法律ノート 第1224回 弁護士 鈴木淳司
Aug 03, 2020

 暑くなったらウイルスの活動が縮小するというのは間違いでしたね。一向に収束に向かっておらず、カリフォルニア州ではどんどん罹患者数があがっている状況にあります。経済だけではなく、学校も秋からどうなることやらで、先が見通せないことが精神的にも人々に影響しています。現在ではやはりワクチンを待つしかないのでしょうか。皆さんは心身ともに健康に暮らされていますか。

口論からドメスティック・バイオレンスで逮捕。行方は?(1)_1224

 さて、今回から新しく頂いている読者からの質問を皆さんと一緒にまた考えていきたいと思います。

 いただいている質問をまとめると「日本にいる者(男性)です。数年前(大学生のとき)につきあっていた彼女がいたのですが、彼女がアメリカに留学するということで、数年ほど前に別れました。しかし、それからもコンタクトはとっており、最近(コロナ禍前)、アメリカで会おうということになり、私もはじめての海外旅行でしたが、彼女に会いにいきました。しかし、口論になり、最後には警察が来て、彼女も悪いと思ったのですが、私が逮捕されました。その後、釈放され日本に戻りましたが、裁判になるかもしれないと言われて不安です。一緒に住んでもいないのに、ドメスティック・バイオレンスになるのでしょうか」という質問です。
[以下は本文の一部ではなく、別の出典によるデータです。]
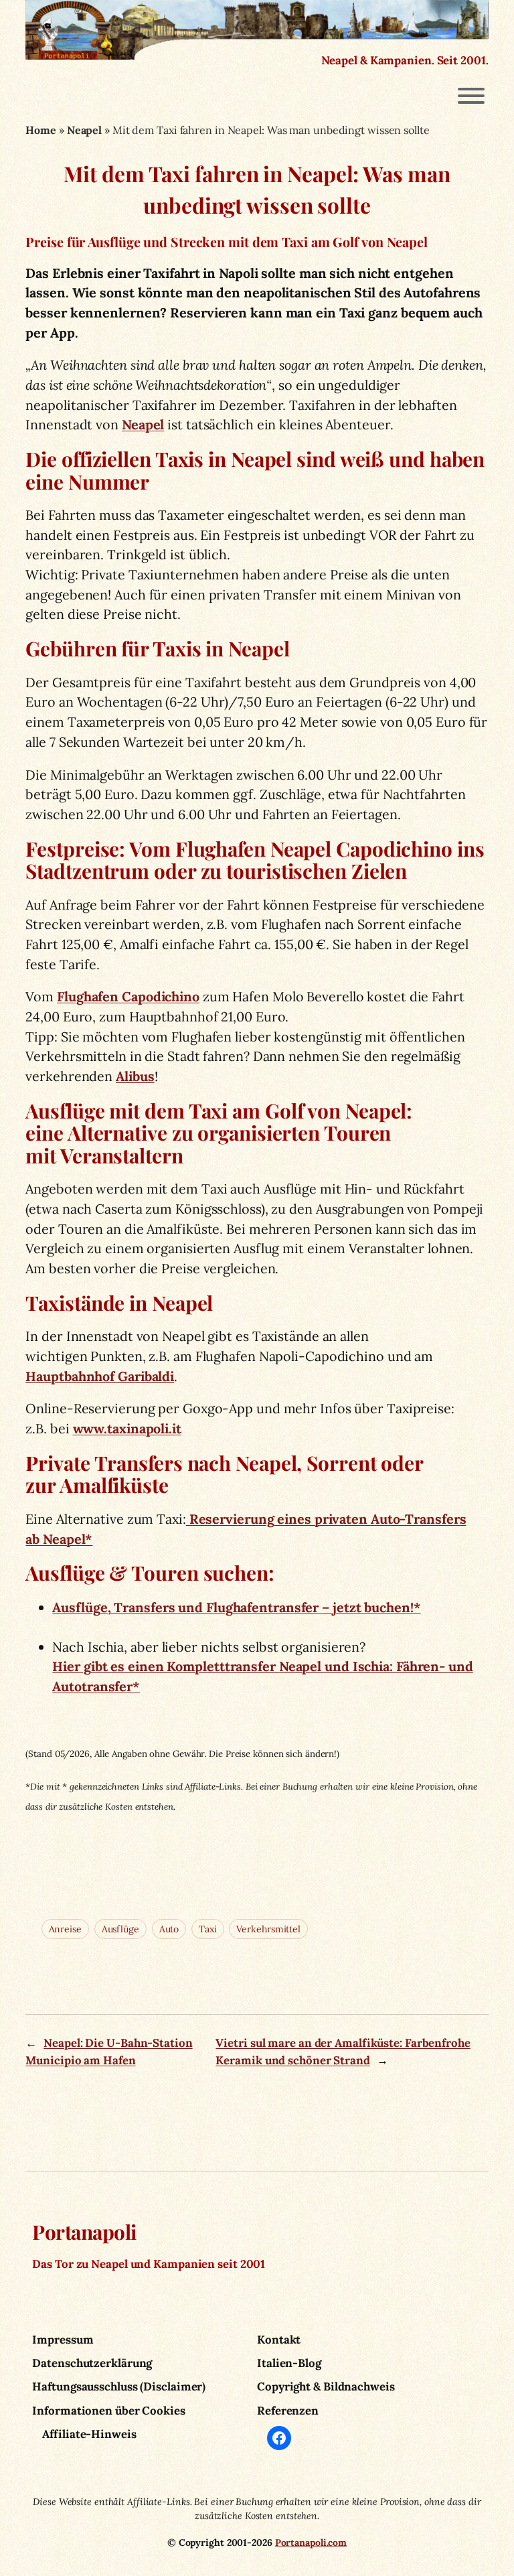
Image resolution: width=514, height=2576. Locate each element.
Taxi (208, 1929)
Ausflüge (120, 1929)
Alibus (135, 1076)
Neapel (84, 130)
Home (40, 130)
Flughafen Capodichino (128, 996)
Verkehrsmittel (268, 1929)
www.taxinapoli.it (127, 1428)
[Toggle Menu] (471, 96)
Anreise (65, 1929)
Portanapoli (84, 2231)
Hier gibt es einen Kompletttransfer (165, 1666)
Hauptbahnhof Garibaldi (99, 1376)
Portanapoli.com (311, 2542)
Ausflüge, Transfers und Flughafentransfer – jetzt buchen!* (236, 1607)
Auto (169, 1929)
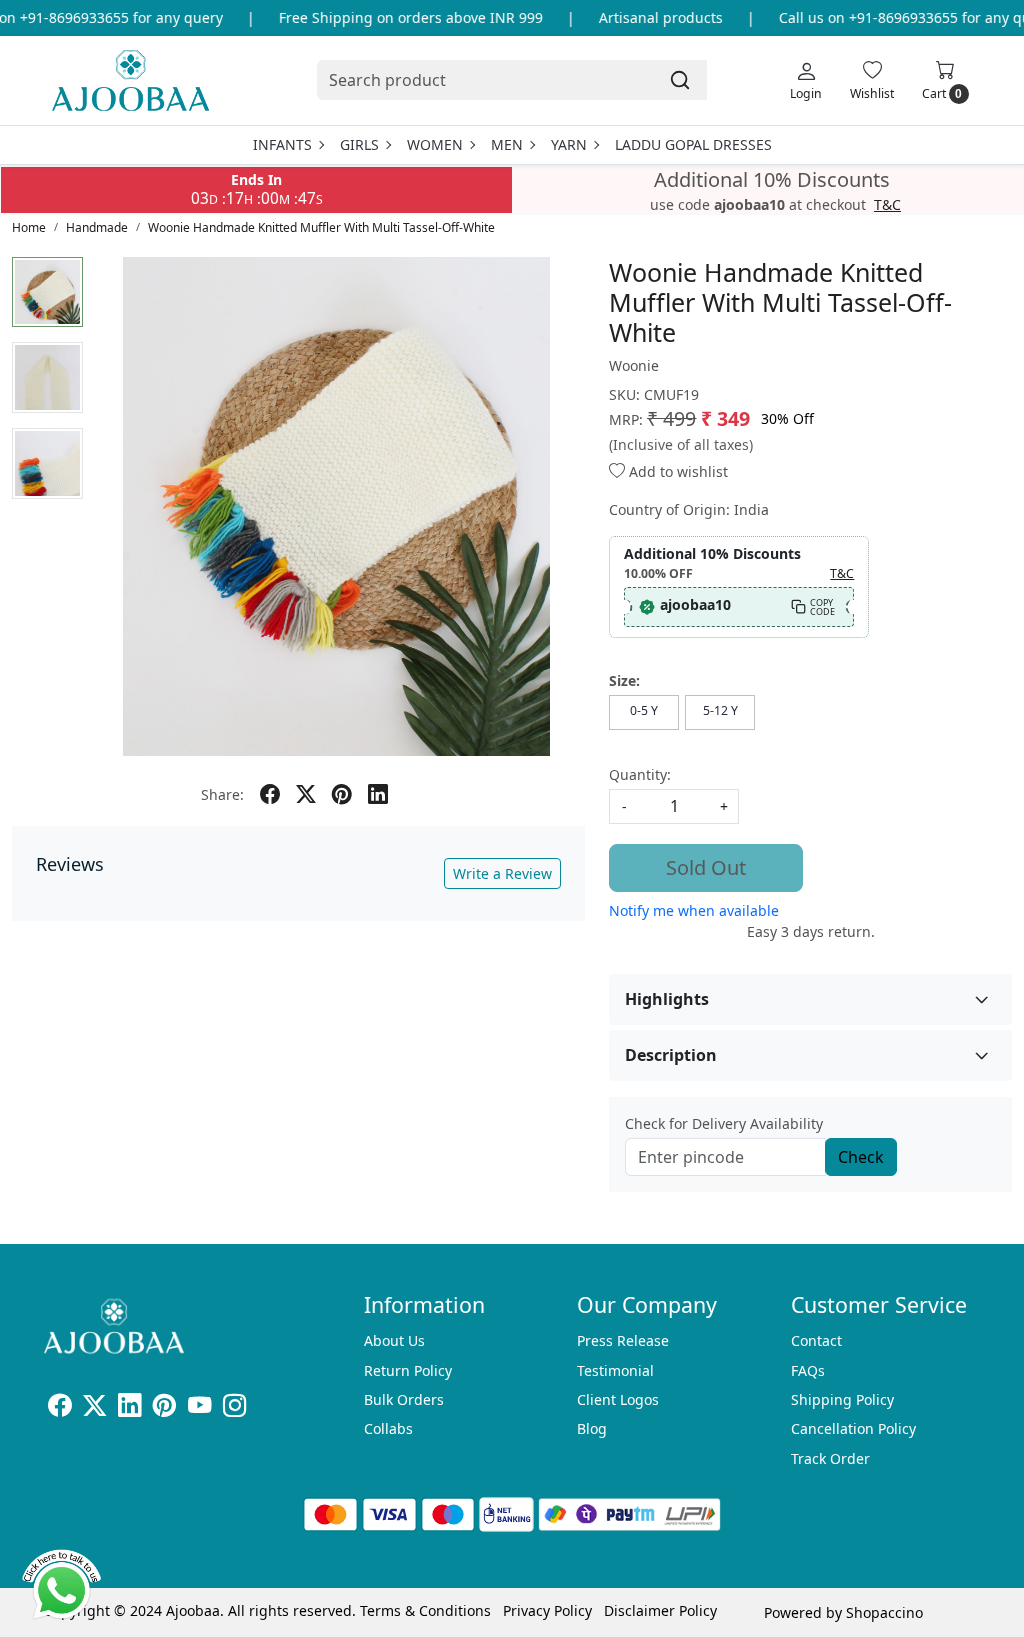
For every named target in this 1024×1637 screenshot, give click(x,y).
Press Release (623, 1340)
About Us (394, 1340)
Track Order (830, 1458)
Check (861, 1157)
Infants (282, 144)
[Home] (130, 80)
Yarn (569, 144)
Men (507, 144)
同居でなくてもドメスティック・バイオレンス(DV)?

 どうも、この質問されている方は、前の彼女とよりを戻したかったのでしょう、アメリカまで会いにきてとんだトラブルに巻き込まれたということだと思います。今回の質問者はたしかに、彼女と同居しているわけでもなく、現在付き合っているわけでもなさそうです。それなのにドメスティック・バイオレンス(以下「DV」とします)になってしまうのでしょうか。

「被害者」の定義は広いーカリフォルニア州の場合

 今回の事件は南カリフォルニアで起きている様子なので、カリフォルニア州法に基づいて考えていきましょう。
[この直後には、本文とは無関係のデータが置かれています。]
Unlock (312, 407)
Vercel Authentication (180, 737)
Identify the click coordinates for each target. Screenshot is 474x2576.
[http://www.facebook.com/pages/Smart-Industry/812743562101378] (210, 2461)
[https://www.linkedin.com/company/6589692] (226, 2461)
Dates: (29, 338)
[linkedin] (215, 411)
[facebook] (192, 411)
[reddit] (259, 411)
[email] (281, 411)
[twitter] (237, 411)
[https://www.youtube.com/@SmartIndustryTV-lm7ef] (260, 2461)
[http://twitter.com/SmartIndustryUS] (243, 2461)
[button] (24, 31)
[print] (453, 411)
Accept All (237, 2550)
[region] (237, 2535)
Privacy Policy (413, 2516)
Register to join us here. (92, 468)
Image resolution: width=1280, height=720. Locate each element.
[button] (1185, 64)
 まず、一般的にカリフォルニア州で、DV刑事事件の「被害者」というのは、かなり広汎に規定されています。
 条文には「Intimate Partner」という書き方になっていますが、わざと漠然とした規定にしています。日本語でいうと、「親しい間柄」といった意味合いになります。

 そして、親しい関係には、
(1)配偶者
(2)ドメスティックパートナー(同性結婚)
(3)フィアンセ
(3)恋愛関係にある同居者
(4)自分の子の親
(5)真摯に恋愛関係にある者
という広汎な関係
が含まれます。
そして、この関係は現存するだけではなく、過去の関係にも遡って適用されます。

「真摯に恋愛関係にある者」に該当する可能性

 そうすると今回質問されている方も、現在このアメリカ在住の女性と付き合っているわけではありませんし、恋愛関係にもなさそうです。
 しかし、過去に付き合っていたことから、上述した(5)の関係は存在しています。そして、女性側が警察に「元カレ」ということを言えば、十分にDVの法律が適用される下地はあるということになってしまいます。

 「今、全然付き合ってないし、関係がないよ」といっても、それは法律的な抗弁にはならないわけです。
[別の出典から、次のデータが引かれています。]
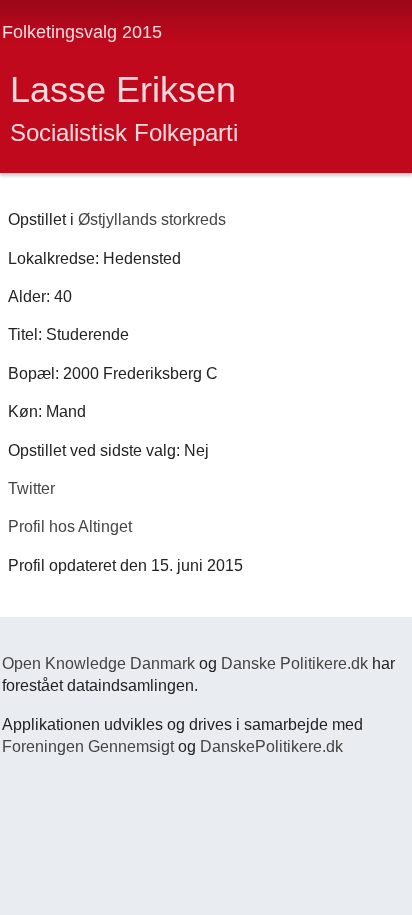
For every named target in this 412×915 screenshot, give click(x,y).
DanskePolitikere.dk (271, 746)
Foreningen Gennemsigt (88, 746)
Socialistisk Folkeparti (124, 132)
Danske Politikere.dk (294, 663)
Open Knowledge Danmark (98, 663)
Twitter (31, 488)
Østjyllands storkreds (152, 219)
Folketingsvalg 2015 (82, 32)
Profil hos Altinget (70, 526)
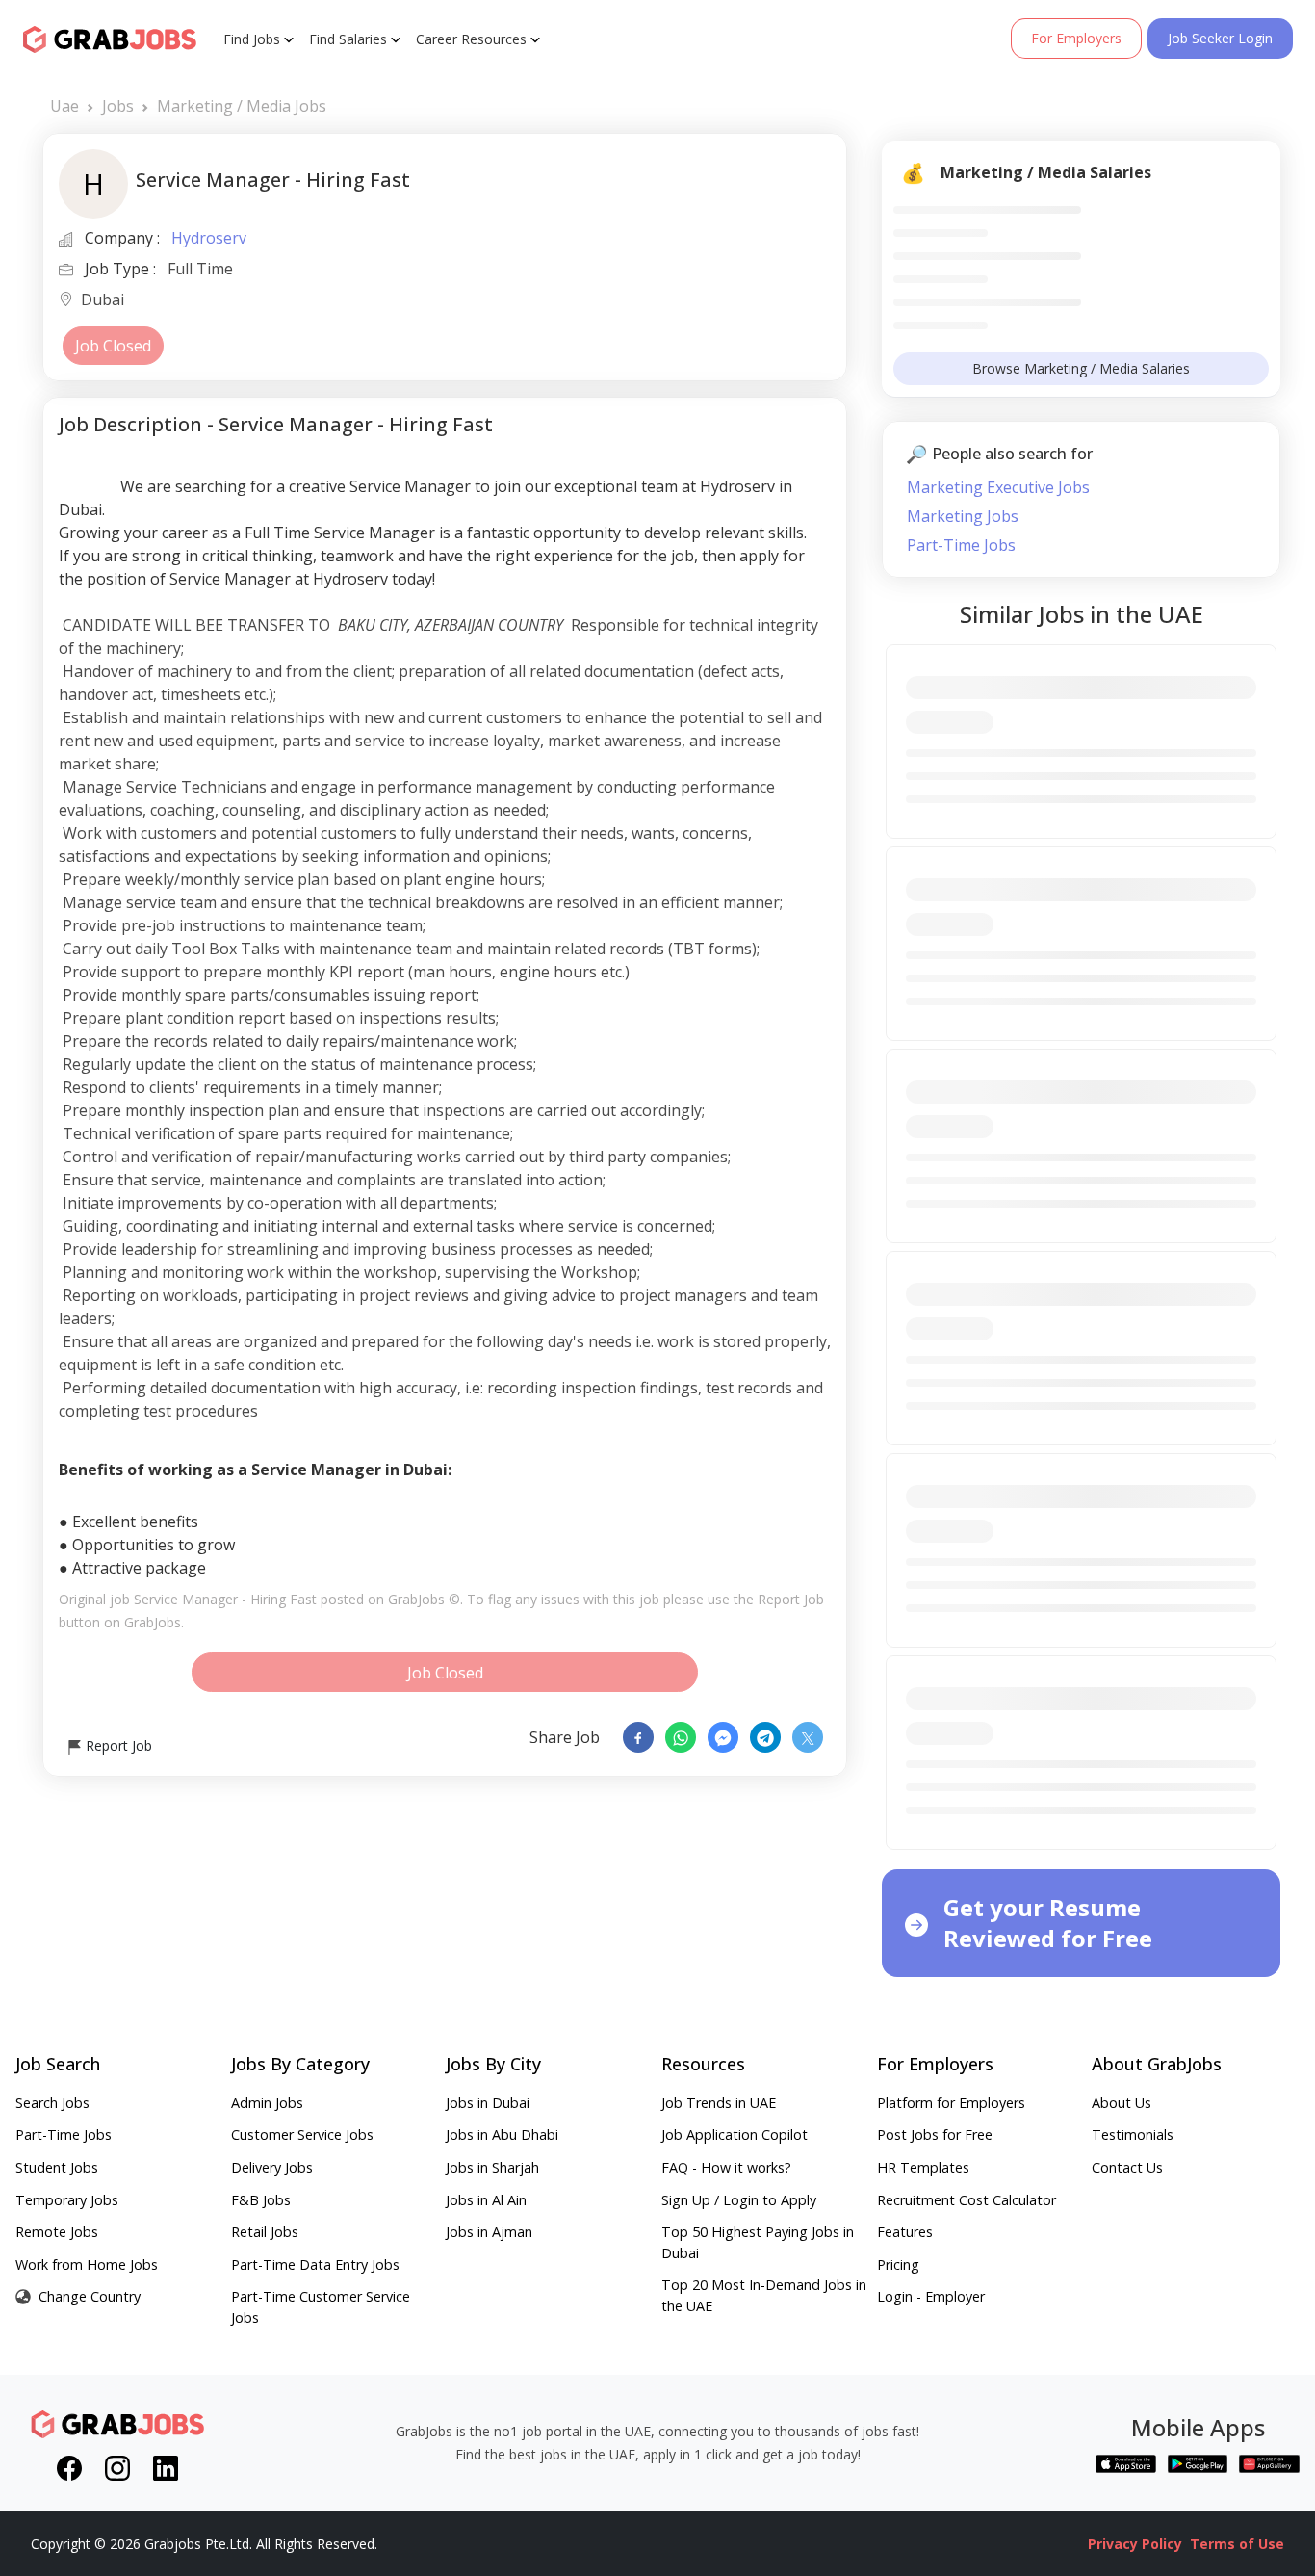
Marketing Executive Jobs (998, 487)
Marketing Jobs (962, 516)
 ですので、気をつけなければいけないのは、現在の恋愛関係だけではなく、過去の関係についても十分にDVとなり得てしまうということです。少なくともカリフォルニア州においてはかなり広く解釈されているということを覚えておいてください。

「バイオレンス」とは

 次に、質問には細かい事実関係は書かれていませんでしたが、「バイオレンス」というのは、単に物理的に暴力を振るうだけではありません。

 もちろん、恋愛関係や婚姻関係であれば、喧嘩などは起きるわけですが、物理的な暴力だけではなく、相手を畏怖させるような言動も含み、広汎な内容が「バイオレスンス」とされてしまいます。

 喧嘩は両成敗であるというのは、ユニバーサルな考え方ですので、お互いに攻撃しあっている場合には、DVの事件とはなりにくいですが、内容の吟味は現場の警察官の判断になると思います。そして、その判断でかなり広く「バイオレンス」と認めるべきであるというトレーニングがされています。

 そして、暴力的な言動だけではなく、不作為も場合によっては「バイオレスンス」とされてしまいます。

 たとえば、介護などが必要なのにそれを「しない」という場合です。積極的な行為だけではなく、なにかを「しない」不作為もバイオレスンスになるということも覚えておくと良いポイントだと思います。

 次回DV事件になる場合、そしてDVと認定された場合にはどのような刑が現在考えられるのか続けて考えていきましょう。コロナ禍でストレスが溜まり、DV事件も増えているようです。

 心身ともに健康で皆さんがお過ごしになっていることを心から願っております。また、来週まで一週間がんばっていきましょうね。